Assignment –
For every line in the records below that contains the word "computer", add one to a count, and report only that count.
-- Entries supplied follows --
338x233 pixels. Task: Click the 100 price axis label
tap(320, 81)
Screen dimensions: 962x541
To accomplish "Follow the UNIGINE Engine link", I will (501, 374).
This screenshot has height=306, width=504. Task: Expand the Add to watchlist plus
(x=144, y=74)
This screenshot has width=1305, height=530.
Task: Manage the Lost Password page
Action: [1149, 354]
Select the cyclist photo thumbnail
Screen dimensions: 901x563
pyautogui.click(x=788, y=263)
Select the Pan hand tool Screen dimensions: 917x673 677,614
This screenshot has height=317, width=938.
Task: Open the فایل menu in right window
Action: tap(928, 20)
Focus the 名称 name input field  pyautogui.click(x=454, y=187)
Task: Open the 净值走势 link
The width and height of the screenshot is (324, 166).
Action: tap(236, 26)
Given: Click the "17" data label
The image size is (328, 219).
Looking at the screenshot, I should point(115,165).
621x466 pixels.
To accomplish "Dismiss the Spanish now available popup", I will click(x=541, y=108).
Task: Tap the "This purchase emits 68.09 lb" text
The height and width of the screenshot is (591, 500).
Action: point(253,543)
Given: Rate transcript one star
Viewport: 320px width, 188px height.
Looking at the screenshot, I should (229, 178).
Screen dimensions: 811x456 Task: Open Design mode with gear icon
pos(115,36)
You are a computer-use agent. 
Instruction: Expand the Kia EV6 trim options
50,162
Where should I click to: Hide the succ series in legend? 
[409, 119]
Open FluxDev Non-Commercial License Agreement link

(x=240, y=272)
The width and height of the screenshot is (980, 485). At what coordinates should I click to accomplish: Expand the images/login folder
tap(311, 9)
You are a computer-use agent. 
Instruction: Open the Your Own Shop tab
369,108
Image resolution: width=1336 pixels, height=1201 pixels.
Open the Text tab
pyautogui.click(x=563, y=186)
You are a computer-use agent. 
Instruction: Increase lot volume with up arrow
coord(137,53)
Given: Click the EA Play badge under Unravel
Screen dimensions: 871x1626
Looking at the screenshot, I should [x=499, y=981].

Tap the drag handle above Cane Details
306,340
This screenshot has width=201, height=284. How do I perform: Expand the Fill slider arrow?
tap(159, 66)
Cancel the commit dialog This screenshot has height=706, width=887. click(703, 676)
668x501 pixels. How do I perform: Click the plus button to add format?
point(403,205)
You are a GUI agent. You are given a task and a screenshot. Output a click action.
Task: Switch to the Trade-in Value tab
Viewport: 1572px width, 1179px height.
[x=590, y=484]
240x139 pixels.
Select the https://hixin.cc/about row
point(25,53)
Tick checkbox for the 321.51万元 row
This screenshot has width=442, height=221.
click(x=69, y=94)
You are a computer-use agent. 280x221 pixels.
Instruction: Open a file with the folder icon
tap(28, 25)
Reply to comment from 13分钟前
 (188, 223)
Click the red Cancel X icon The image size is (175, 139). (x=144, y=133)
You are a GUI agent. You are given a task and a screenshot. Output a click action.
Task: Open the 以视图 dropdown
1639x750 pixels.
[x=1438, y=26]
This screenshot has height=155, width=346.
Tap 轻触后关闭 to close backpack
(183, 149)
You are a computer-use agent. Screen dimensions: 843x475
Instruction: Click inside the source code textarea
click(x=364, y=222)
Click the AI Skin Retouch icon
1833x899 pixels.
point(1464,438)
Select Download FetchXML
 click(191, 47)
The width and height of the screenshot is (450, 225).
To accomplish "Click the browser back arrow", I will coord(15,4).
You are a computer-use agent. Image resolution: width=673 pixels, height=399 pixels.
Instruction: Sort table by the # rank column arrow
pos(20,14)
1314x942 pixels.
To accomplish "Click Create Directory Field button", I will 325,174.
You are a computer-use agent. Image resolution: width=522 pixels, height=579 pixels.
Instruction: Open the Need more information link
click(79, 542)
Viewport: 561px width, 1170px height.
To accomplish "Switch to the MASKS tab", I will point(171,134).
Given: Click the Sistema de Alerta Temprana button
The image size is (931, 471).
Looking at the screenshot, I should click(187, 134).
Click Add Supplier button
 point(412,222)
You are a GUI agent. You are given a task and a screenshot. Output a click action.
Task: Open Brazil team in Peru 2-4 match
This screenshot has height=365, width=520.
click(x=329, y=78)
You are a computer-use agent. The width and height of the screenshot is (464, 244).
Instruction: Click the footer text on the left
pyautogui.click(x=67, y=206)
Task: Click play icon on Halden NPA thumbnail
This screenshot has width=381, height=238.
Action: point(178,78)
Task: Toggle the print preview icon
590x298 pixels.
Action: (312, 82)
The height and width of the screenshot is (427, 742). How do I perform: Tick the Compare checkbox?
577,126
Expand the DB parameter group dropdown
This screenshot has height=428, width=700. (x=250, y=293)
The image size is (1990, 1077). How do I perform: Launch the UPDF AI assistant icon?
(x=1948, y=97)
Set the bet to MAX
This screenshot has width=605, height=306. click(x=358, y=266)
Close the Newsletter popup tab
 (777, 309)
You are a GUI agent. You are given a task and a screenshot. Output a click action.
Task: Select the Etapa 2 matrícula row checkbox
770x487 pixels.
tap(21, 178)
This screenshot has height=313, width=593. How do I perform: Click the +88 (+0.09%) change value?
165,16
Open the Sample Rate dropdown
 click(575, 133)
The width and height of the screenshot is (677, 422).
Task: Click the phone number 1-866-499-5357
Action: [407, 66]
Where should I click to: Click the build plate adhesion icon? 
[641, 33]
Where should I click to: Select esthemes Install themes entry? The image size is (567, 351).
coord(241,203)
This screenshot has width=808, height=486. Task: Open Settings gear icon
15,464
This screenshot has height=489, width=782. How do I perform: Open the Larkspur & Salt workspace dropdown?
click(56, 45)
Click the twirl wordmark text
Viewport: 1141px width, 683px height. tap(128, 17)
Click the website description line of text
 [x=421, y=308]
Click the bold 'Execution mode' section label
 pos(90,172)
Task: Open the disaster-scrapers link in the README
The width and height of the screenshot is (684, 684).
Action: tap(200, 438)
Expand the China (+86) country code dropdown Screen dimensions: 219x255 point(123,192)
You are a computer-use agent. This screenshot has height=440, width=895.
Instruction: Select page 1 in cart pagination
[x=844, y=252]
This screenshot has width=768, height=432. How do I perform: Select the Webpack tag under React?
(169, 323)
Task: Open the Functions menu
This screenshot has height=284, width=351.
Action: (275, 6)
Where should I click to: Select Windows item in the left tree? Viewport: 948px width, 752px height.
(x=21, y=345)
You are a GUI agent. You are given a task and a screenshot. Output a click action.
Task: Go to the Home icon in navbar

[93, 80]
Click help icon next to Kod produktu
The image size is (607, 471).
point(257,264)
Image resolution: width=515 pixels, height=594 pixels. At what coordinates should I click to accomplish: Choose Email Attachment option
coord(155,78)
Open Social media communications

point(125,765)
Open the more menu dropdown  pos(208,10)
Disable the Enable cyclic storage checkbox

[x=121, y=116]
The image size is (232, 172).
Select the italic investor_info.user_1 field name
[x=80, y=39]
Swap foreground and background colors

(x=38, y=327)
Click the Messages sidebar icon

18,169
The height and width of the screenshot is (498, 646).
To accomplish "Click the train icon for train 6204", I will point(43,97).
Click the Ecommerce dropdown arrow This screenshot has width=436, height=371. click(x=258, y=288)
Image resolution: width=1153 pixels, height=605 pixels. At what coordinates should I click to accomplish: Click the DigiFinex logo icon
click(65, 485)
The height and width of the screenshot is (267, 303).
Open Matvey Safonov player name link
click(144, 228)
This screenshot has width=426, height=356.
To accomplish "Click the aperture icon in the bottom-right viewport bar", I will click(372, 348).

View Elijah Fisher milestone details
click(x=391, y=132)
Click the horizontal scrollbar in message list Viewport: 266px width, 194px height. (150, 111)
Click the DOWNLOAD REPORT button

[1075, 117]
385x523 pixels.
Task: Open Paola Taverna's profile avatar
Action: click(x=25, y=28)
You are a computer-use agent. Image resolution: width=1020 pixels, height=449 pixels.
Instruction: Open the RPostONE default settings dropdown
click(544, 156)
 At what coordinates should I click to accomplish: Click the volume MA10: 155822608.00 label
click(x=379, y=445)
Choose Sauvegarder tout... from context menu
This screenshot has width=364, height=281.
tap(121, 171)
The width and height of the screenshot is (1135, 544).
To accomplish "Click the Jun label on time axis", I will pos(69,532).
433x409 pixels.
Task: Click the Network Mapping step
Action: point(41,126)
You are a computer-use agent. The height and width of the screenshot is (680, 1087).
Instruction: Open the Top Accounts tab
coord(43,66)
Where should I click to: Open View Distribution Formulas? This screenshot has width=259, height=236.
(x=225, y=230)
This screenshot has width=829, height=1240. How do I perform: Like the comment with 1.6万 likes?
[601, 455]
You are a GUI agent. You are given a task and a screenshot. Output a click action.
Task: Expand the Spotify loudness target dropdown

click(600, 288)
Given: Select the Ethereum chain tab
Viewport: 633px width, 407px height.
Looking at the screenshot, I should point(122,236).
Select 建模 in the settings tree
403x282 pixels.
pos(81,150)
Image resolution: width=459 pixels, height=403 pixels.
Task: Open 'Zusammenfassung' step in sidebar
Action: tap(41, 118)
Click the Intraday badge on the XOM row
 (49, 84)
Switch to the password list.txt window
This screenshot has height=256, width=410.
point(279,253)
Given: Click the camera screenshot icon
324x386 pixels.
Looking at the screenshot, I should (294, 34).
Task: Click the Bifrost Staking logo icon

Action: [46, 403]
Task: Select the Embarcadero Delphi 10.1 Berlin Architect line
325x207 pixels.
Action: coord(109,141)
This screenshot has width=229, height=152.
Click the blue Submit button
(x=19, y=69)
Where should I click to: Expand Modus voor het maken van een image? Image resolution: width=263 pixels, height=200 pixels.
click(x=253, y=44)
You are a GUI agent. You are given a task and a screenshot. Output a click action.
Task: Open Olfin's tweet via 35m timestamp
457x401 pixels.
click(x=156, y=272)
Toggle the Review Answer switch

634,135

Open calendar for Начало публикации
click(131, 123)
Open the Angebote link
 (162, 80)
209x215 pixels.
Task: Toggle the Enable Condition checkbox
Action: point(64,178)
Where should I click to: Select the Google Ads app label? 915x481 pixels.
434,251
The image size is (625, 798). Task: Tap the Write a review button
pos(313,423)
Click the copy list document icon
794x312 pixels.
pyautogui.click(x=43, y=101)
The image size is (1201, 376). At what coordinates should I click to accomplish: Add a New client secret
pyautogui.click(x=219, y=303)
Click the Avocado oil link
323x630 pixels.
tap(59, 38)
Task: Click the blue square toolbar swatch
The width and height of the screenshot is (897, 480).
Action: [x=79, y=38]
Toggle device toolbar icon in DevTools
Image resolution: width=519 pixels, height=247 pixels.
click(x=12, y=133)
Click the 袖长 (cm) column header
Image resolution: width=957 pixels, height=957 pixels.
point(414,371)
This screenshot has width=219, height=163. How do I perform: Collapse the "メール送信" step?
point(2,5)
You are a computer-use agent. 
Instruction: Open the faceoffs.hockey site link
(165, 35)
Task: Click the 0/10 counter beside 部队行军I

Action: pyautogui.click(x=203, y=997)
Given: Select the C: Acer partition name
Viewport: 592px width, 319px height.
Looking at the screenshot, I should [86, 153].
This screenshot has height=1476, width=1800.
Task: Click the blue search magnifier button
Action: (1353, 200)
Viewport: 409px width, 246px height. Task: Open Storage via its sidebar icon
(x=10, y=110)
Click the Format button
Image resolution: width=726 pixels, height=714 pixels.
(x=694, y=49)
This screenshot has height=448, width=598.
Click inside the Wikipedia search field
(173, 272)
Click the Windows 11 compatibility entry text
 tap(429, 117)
-- Entries supplied concluded --
Answer to this problem –
12